香港で押収された偽ブランド品(写真:AP/アフロ)

 模造品や類似品、イミテーションなどの偽物といえば中国が世界的な偽ブランド天国だが、北朝鮮は中国に次ぐ第2の偽物天国に浮上している。北朝鮮メディアのCMには、クリスチャン・ディオールやプラダ、ナイキ、アディダスなどのブランド品を身に着けた人たちが登場するが、大半は偽物だ。香港や東南アジア、中東でも質のいい北朝鮮製の偽ブランド品が取引されている。
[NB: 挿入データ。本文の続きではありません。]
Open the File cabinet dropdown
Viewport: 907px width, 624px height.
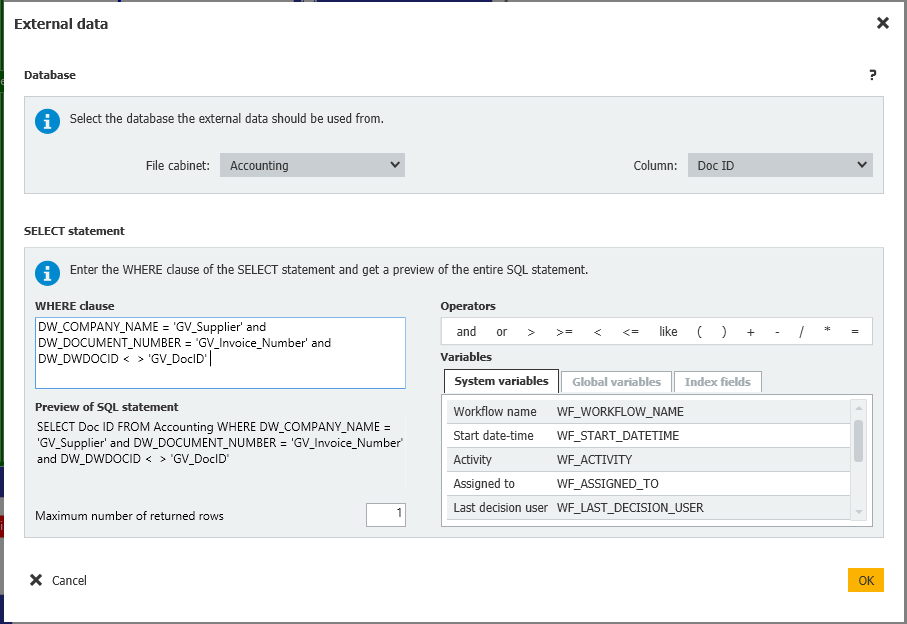[x=312, y=165]
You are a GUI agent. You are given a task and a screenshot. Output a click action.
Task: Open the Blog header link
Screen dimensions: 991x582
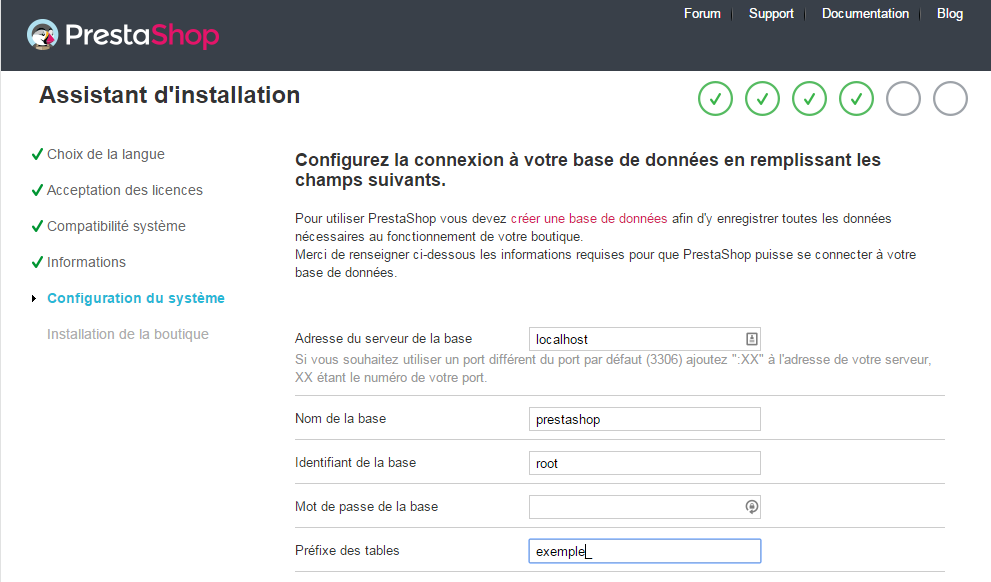[x=950, y=13]
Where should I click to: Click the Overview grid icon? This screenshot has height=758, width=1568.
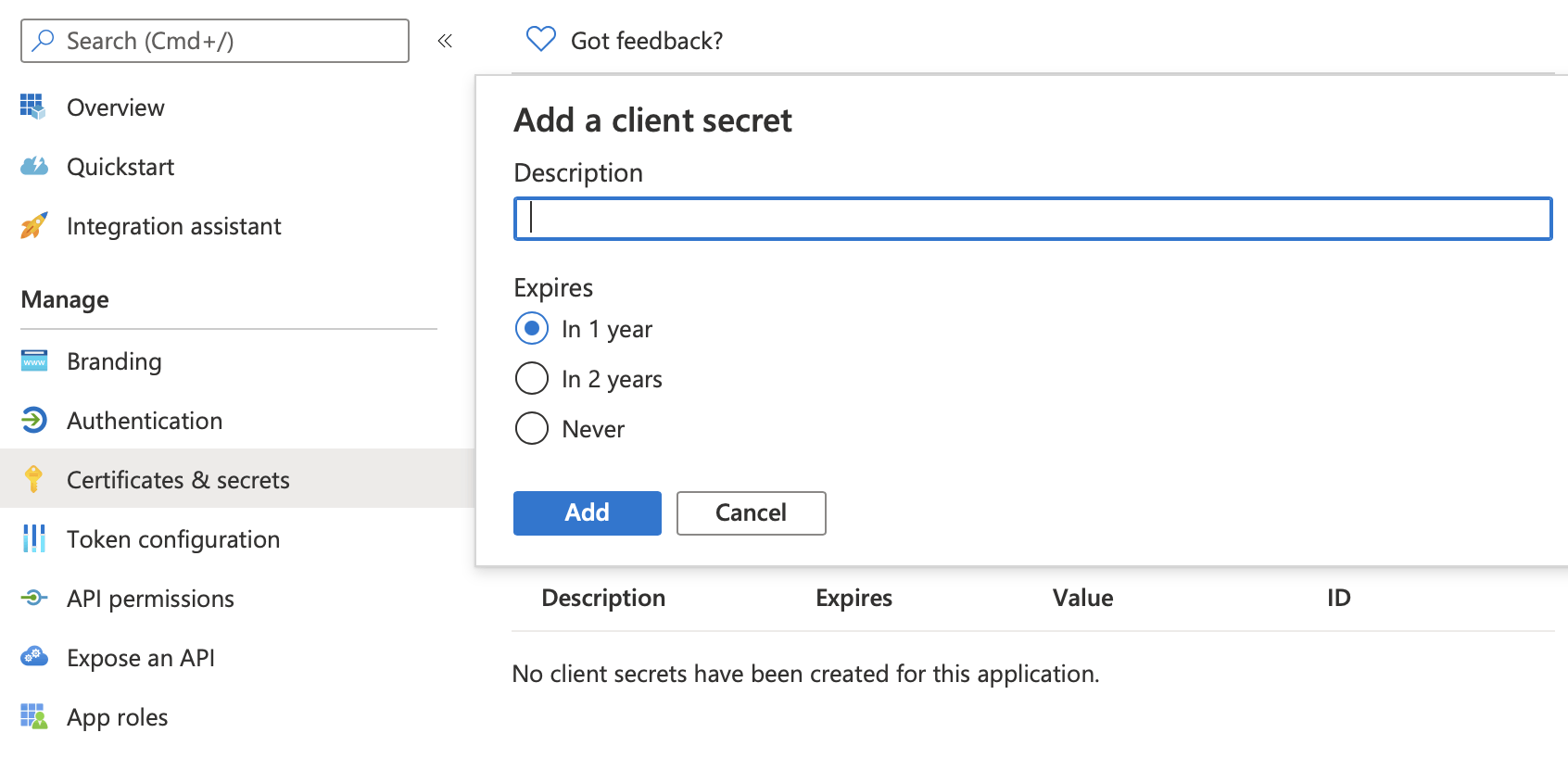point(33,107)
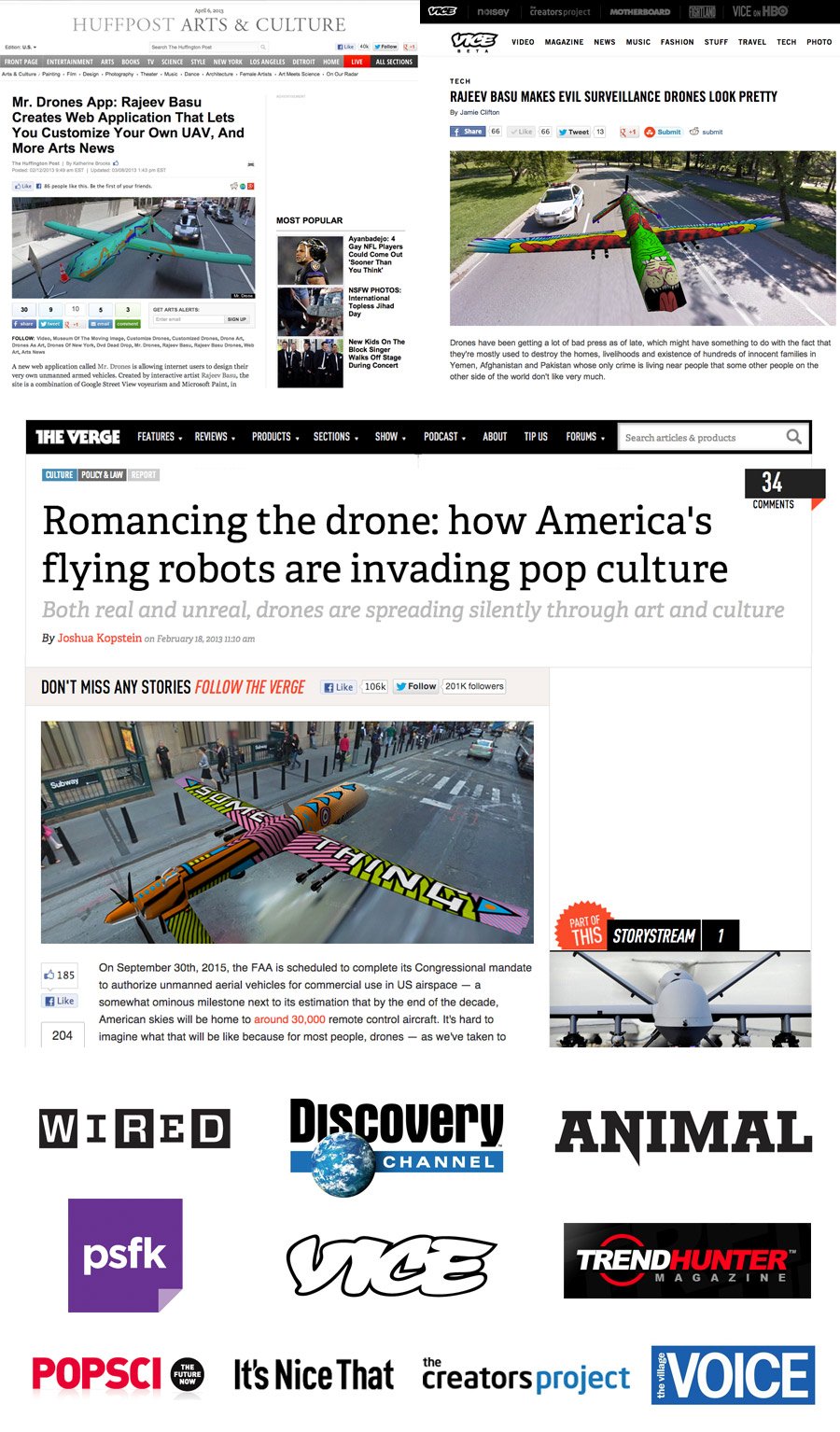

北朝鮮はどのようにして「第2の偽物天国」に浮上したのだろうか。

(過去分は以下をご覧ください)
◎「北朝鮮25時」(https://jbpress.ismedia.jp/search?fulltext=%E9%83%AD+%E6%96%87%E5%AE%8C%EF%BC%9A)

(郭 文完:大韓フィルム映画製作社代表)

 北朝鮮製の偽物は「525号基地」でつくられている。国防委員会の傘下で、2013年5月25日に建てられた。北朝鮮政府も偽物の違法性を認識しており、隠ぺいと秘密を保持のため「工場」ではなく「基地」と名付けられたようだ。

 525号基地を立ち上げたパク氏は「朝鮮銀河貿易総会社」の中国広州支社長だった。朝鮮銀河貿易総会社は北朝鮮最大の被服加工貿易会社で、30年以上にわたって世界各国の被服の加工を手がけている。

 10年以上勤務したパク氏が中国広州支社長として派遣されていた時、中国の偽物業者からある提案を受けた。

「中国政府は、世界各国で反発を受けている偽物天国の汚名をすすぐため、偽物製造業者の取り締まりに乗り出した。取り締まりは今後、ますます厳しくなるだろう。偽物を製造する設備と材料を提供するので、北朝鮮でつくってもらえないか」というものだった。

 偽物づくりを負担に感じないだけの十分な費用を払うという提案だった。中国の偽物製造者にとって、北朝鮮で生産すると取り締まりを避けることができるうえ、人件費も安い。一石二鳥だったのだ。